Stored data entries
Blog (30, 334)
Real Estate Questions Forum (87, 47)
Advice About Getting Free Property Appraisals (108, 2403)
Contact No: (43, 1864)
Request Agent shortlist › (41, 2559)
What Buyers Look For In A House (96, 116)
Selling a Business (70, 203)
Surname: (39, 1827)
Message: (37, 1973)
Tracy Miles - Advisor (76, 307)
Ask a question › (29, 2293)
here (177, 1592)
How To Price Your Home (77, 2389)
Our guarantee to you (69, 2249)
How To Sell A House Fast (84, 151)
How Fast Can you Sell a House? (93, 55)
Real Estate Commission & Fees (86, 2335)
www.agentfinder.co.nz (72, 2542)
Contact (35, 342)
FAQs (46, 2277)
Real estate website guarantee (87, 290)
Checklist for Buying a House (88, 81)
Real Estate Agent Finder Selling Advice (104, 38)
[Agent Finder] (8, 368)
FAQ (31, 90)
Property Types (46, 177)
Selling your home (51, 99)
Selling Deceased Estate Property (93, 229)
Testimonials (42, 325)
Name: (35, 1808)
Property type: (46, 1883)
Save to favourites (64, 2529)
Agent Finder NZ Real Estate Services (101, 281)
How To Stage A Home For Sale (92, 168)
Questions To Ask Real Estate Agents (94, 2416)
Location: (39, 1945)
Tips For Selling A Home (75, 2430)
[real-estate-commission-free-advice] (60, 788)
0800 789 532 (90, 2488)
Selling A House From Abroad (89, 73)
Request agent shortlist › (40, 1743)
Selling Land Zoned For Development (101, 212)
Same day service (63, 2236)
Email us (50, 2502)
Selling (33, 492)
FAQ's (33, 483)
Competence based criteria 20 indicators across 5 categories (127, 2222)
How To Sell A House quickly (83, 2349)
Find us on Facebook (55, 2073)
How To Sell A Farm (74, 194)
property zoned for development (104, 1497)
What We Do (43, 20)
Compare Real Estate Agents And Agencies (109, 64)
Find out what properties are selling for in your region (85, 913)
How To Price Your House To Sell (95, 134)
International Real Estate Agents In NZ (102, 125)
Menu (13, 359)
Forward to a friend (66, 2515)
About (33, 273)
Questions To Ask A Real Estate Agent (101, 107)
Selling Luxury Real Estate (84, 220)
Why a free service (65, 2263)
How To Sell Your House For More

• EXERCISE DIRECTIONS:
From the records above, transcribe exactly the run of lines that opens with the line holding "property zoned for development (104, 1497)" and closes with the line holding "Menu (13, 359)", both included.

• EXERCISE RESPONSE:
property zoned for development (104, 1497)
What We Do (43, 20)
Compare Real Estate Agents And Agencies (109, 64)
Find out what properties are selling for in your region (85, 913)
How To Price Your House To Sell (95, 134)
International Real Estate Agents In NZ (102, 125)
Menu (13, 359)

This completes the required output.